Title: Compactness theorem for the spaces of distance measure spaces and Riemann surface laminations.
Speaker: Mr. Divakaran D.
Date: 23 May 2014
Time: 11.00 a.m. - 12.00 noon
Venue: Lecture Hall I, Department of Mathematics
Gromov’s compactness theorem for metric spaces, a compactness theorem for the
space of compact metric spaces equipped with the Gromov-Hausdorff distance, is
a landmark theorem with many applications. We give a generalisation of this
result - more precisely, we prove a compactness theorem for the space of
distance measure spaces equipped with the generalised
Gromov-Hausdorff-Levi-Prokhorov distance. A distance measure space is a triple
$(X, d, μ)$, where $(X, d)$ forms a distance space (a generalisation of a metric
space where, we allow the distance between two points to be infinity) and μ is
a finite Borel measure.
Using this result, we prove that the Deligne-Mumford compactifiaction is the
completion of the moduli space of Riemann surfaces under generalised
Gromov-Hausdorff-Levi-Prokhorov distance. The Deligne-Mumford compactification,
a compactification of the moduli space of Riemann surfaces with explicit
description of the limit points, and the closely related Gromov’s compactness
theorem for pseudo-holomorphic curves in symplectic manifolds (in particular
curves in an algebraic variety) are important results for many areas of
While Gromov’s compactness theorem for pseudo-holomorphic curves is an
important tool in symplectic topology, its applicability is limited due to the
non-existence of a general method to construct pseudo-holomorphic curves.

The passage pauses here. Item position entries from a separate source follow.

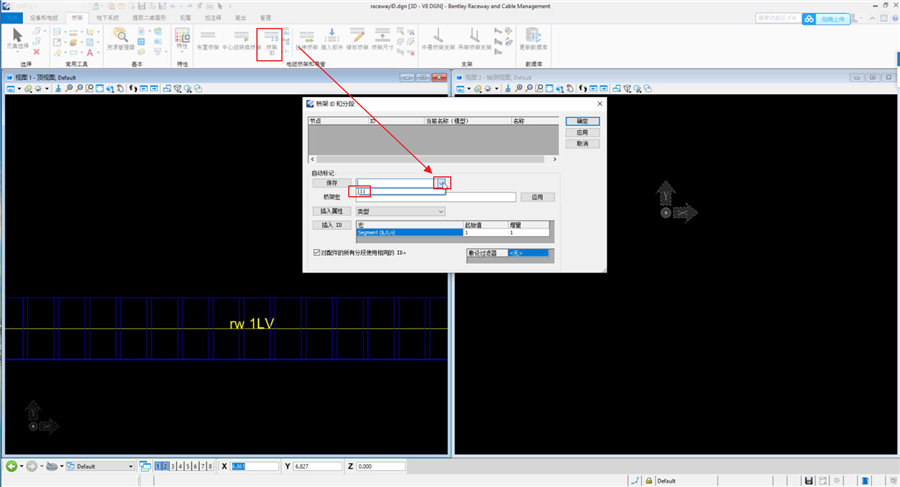Click the 桥架 ID ribbon tool icon
The width and height of the screenshot is (900, 487).
(x=269, y=39)
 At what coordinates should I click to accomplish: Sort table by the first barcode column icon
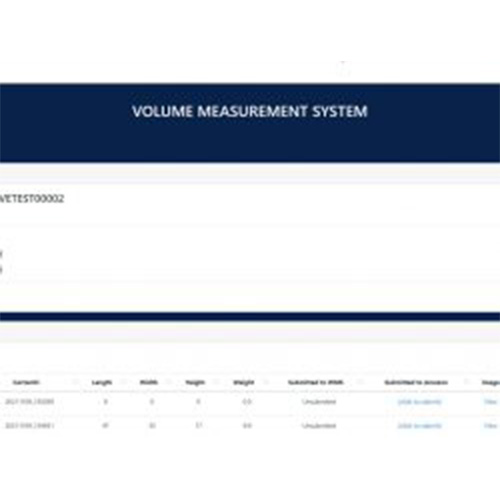76,381
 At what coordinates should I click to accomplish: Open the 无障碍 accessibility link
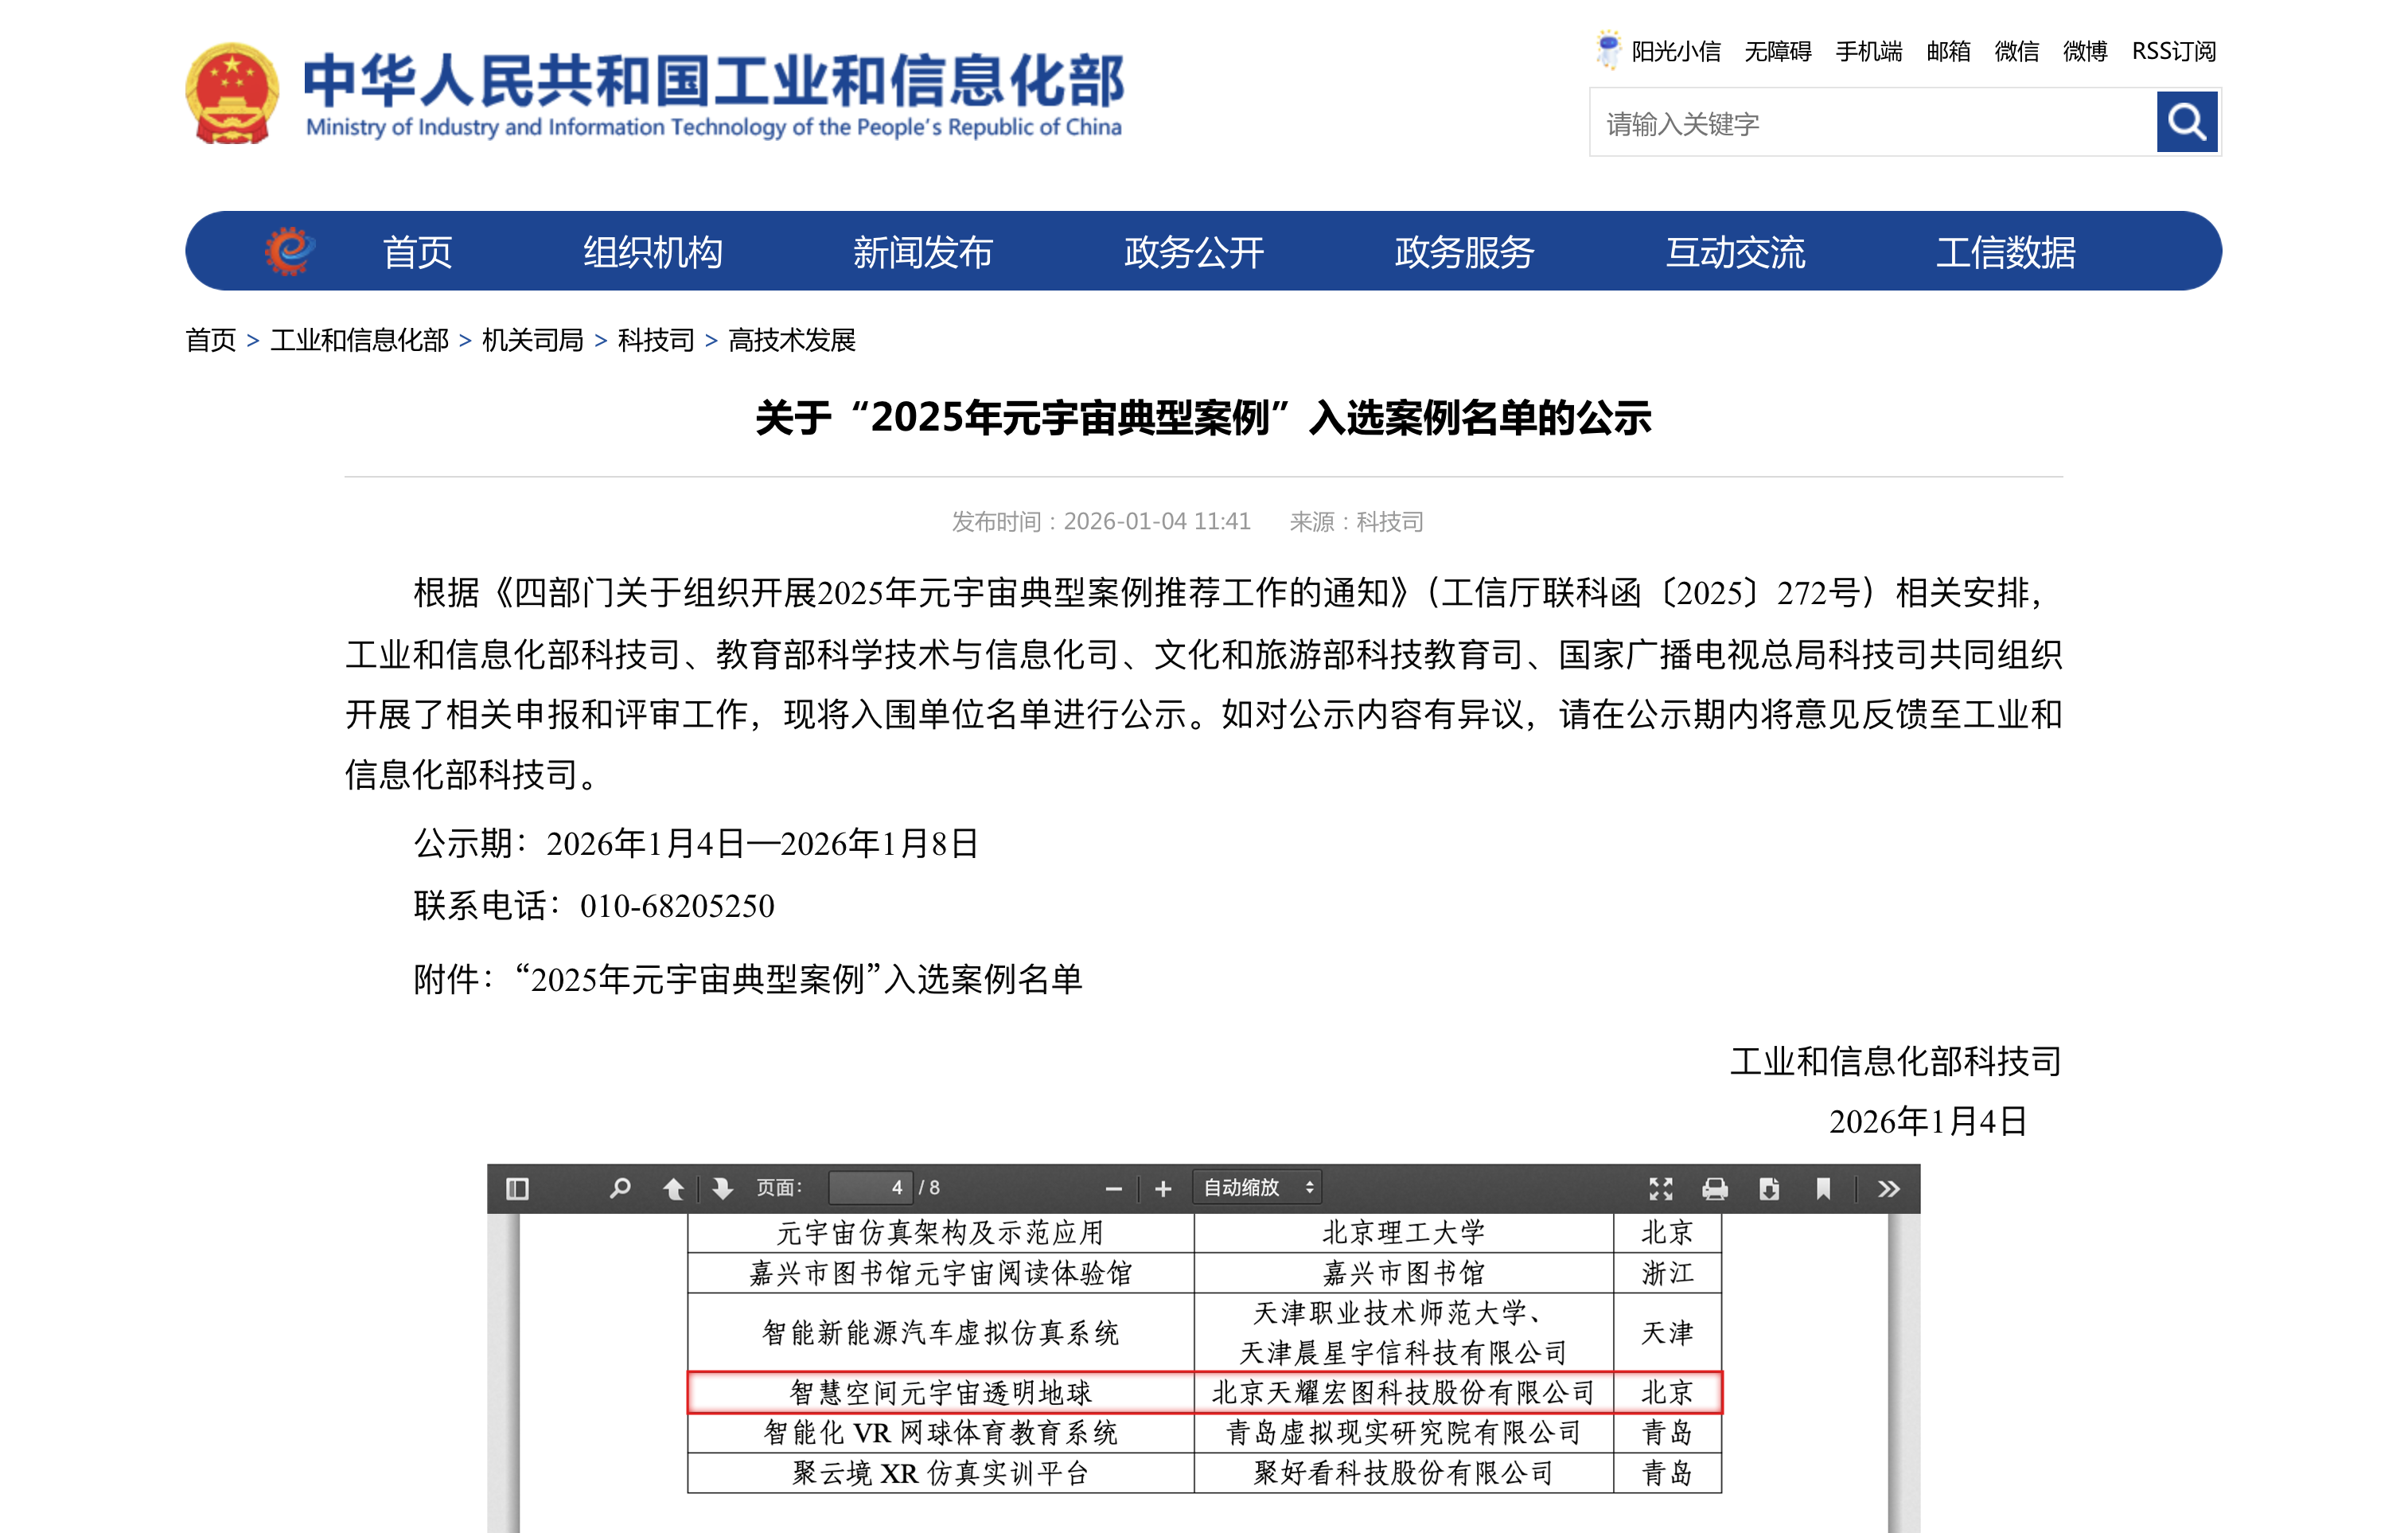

Considering a more general class of domains (in place of Riemann surfaces) is
likely to be useful. Riemann surface laminations are a natural generalisation
of Riemann surfaces. Theorems such as the uniformisation theorem for surface
laminations due to Alberto Candel (which is a partial generalisation of the
uniformisation theorem for surfaces), generalisations of the Gauss-Bonnet
theorem proved for some special cases, and the topological classification of
“almost all” leaves using harmonic measures reinforces the usefulness of this
line on enquiry. Also, the success of essential laminations,as generalised
incompressible surfaces, in the study of 3-manifolds suggests that a similar
approach may be useful in symplectic topology. With this motivation we prove a
compactness theorem analogous to the Deligne-Mumford compactification for the
space of Riemann surface laminations.